» DOCUMENT SEGMENT:
--
If it grows the channel, that’s the point. If it doesn’t, that’s also the point — we’ll know.

Why “Claude AI” and not “Claude Code”

The actual agent is Claude Code, Anthropic’s CLI tool. “Claude AI” is the public-facing term we use on the channel because it reads as accessible. “Claude Code” sounds developer-only; “Claude AI” reads as something a finance analyst, a marketer, or a curious viewer can engage with. The catalog is already finance-leaning — pandas, SQL, Excel & Power BI, DuckDB for finance use cases — so we lead with the broader framing.

Internally, the architecture is precise. Externally, the language is welcoming. Both can be true.

How it actually works

The pipeline is six stages, all scripted:

  1. Plan. Claude reads the previous episode’s analytics, the series roadmap, and the user-feedback memory. It picks the next topic.
  2. Write. A blog post grounded in real data (in the case of the finance series, real market prices in a cached Parquet file). The blog becomes the source of truth for the script.
  3. Record. A VHS tape file types the code into nvim and runs it. The terminal output is real Python output, not mocked.
--
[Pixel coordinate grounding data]
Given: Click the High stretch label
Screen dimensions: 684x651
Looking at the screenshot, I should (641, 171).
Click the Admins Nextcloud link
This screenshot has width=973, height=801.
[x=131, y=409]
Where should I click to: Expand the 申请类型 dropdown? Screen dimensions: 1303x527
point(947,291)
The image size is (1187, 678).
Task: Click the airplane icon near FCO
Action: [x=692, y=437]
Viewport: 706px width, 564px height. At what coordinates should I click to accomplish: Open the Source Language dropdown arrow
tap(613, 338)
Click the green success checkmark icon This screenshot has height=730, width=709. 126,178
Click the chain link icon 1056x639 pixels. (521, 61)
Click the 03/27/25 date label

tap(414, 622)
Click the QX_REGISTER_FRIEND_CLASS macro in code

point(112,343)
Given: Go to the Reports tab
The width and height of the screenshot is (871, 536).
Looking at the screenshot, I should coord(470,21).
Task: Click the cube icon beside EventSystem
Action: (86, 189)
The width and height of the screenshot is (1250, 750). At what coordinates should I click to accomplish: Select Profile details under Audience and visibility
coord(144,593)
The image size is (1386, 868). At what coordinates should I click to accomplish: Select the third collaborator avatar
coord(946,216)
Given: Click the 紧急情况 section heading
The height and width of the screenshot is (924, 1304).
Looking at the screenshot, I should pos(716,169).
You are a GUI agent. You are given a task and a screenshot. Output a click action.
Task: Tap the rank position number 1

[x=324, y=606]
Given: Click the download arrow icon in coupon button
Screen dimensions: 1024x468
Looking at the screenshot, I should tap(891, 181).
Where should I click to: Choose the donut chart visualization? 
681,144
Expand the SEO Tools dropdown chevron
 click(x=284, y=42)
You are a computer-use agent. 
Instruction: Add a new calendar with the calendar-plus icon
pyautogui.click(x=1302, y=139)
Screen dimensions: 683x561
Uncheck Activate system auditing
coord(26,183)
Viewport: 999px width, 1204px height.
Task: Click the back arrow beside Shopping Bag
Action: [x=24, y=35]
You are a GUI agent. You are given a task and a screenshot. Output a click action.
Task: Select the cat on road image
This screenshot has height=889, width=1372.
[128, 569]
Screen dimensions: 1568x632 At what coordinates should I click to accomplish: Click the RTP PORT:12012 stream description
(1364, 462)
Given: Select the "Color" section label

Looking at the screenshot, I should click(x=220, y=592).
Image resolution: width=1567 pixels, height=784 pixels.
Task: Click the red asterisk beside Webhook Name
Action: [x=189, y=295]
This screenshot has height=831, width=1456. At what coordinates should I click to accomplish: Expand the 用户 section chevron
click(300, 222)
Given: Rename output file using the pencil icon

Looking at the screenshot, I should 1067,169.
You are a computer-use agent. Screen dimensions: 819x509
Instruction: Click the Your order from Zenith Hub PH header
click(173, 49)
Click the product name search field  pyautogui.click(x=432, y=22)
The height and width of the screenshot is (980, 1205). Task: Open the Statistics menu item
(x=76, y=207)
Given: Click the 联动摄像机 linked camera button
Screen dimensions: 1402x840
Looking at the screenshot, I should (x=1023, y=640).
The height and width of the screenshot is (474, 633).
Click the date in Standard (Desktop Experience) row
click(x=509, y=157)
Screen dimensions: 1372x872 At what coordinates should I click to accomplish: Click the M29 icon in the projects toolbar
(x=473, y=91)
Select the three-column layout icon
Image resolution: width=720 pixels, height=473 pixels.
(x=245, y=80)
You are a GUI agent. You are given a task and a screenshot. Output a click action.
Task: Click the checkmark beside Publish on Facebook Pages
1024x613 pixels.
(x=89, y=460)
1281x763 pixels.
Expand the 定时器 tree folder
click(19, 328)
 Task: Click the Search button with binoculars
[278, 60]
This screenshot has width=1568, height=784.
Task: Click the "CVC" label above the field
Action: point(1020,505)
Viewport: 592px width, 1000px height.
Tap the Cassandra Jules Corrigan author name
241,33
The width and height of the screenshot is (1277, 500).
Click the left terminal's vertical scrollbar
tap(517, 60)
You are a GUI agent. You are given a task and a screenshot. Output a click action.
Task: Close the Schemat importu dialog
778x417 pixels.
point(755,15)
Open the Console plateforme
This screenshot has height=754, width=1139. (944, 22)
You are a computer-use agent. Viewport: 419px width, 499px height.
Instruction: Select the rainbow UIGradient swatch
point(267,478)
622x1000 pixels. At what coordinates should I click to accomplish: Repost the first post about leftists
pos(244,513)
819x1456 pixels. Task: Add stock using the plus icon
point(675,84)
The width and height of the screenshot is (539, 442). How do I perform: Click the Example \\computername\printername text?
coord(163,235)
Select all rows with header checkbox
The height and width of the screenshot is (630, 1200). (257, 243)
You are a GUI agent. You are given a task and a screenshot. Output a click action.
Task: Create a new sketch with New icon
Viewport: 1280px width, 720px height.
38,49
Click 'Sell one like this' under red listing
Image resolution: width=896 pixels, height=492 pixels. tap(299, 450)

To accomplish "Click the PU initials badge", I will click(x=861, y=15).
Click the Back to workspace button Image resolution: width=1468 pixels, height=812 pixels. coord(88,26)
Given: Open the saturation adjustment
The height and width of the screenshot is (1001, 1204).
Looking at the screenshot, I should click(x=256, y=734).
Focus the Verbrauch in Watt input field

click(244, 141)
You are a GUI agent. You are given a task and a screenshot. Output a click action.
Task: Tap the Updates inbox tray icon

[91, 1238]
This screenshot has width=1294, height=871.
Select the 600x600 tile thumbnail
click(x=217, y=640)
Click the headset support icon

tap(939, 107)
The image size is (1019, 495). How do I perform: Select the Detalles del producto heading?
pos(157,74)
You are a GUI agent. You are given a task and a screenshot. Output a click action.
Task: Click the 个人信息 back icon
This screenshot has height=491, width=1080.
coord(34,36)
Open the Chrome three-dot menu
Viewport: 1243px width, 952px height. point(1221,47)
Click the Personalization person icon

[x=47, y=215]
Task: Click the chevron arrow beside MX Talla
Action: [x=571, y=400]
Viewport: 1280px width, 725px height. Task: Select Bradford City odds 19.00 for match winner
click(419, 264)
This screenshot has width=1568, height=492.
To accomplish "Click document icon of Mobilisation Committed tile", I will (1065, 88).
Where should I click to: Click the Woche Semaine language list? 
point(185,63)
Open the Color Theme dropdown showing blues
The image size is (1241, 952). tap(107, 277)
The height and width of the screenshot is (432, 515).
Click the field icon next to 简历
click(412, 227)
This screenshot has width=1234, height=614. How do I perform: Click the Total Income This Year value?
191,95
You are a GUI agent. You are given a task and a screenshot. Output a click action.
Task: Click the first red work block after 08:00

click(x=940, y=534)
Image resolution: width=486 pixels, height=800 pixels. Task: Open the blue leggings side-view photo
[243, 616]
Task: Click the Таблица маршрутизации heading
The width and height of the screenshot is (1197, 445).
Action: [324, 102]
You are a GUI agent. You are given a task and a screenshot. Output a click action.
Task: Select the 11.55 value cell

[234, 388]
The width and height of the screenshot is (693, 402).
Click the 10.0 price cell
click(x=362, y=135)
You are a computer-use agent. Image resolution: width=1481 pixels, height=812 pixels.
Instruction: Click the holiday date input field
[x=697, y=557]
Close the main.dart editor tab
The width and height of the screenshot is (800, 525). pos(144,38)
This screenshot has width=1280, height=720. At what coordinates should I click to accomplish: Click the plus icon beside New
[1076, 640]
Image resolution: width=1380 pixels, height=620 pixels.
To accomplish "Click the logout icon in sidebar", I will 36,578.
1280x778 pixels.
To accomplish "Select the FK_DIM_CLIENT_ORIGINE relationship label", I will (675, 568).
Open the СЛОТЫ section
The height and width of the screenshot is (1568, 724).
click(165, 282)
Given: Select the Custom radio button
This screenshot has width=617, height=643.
--
» REQUIRED ACTION: Quote the passage on the channel's Claude pipeline above, beginning with the words "How it actually" and ending after the words "output, not mocked.".

» ANSWER TO THIS TASK:
How it actually works

The pipeline is six stages, all scripted:

  1. Plan. Claude reads the previous episode’s analytics, the series roadmap, and the user-feedback memory. It picks the next topic.
  2. Write. A blog post grounded in real data (in the case of the finance series, real market prices in a cached Parquet file). The blog becomes the source of truth for the script.
  3. Record. A VHS tape file types the code into nvim and runs it. The terminal output is real Python output, not mocked.